Idiostolidae is a family of true bugs distributed within the southern hemisphere which was formerly placed in the superfamily Lygaeoidea but in 1964 it was placed in the superfamily Idiostoloidea and later included within it as a sister family of the Henicocoridae. It was described in 1962.
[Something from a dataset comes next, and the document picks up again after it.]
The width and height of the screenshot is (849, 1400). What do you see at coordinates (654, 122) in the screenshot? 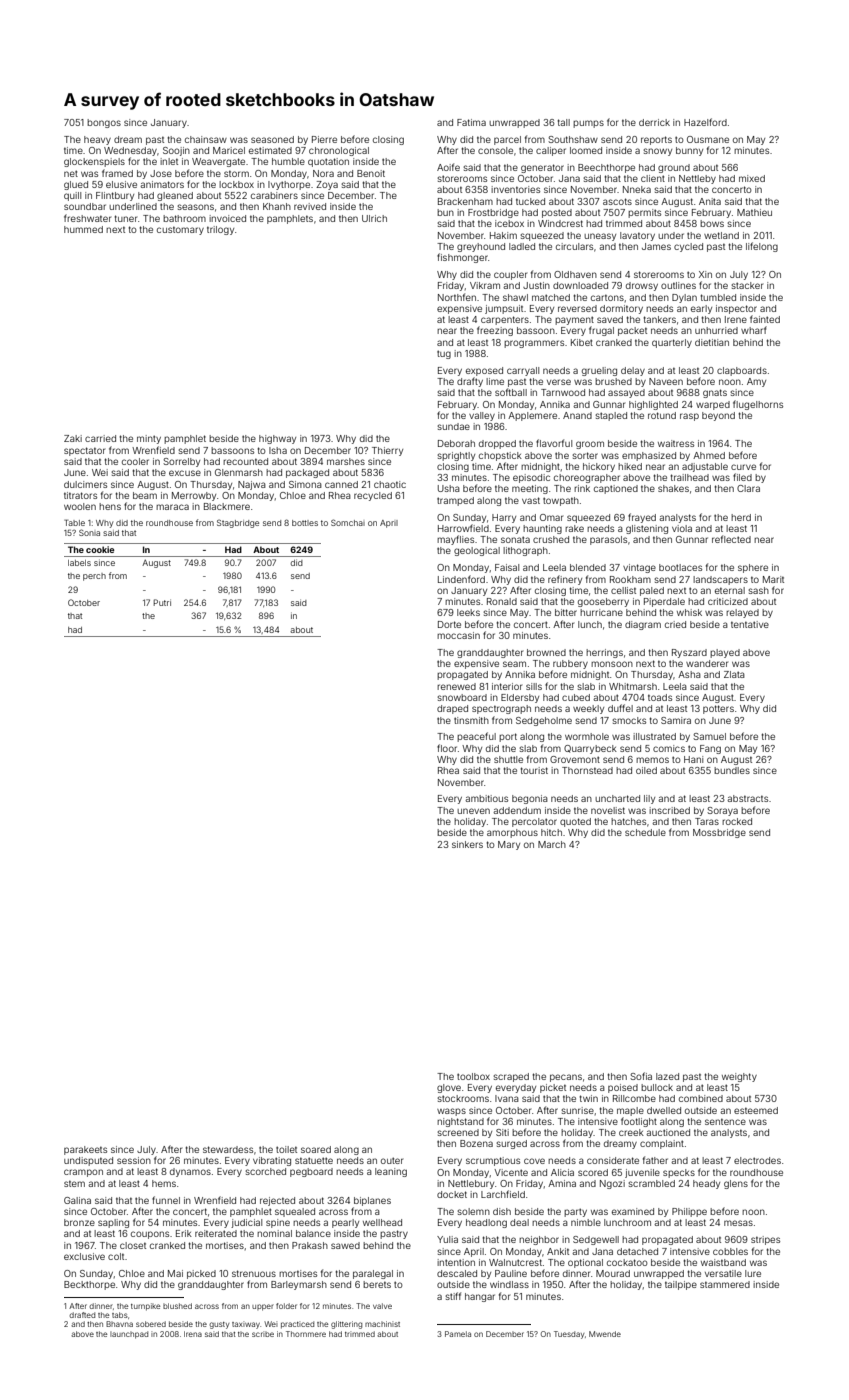
I see `derrick` at bounding box center [654, 122].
The Idiostolidae are distributed in southeast Australia, Chile, and Argentina. They have an elongate ovoid body outline and the head is lygaeoid-like and with ocelli. The antennae and labium have 4 segments. The abdominal spiracles are on the underside. The membrane has four longitudinal veins. The hindwing has a hamus (the proximal part of cubital vein has a spur-like side vein that merges into the medial fold). Idiostolus is found in South America. The genera Trisecus and Monteithocoris occur in Australia. They are associated with Nothofagus vegetation. Their relationships to the Lygaeidae was suggested based on morphology and their position within the Pentatomorpha was based on the absence of gonoplacs and the presence of abdominal trichobothria. A molecular phylogenetic based on mitochondrial genes resolved the position of the family within the infraorder pentatomorpha. The separation of the Idiostolidae from the Henicoridae is estimated to have happened around 76 mya in the Late Cretaceous and likely associated with the angiosperm radiation.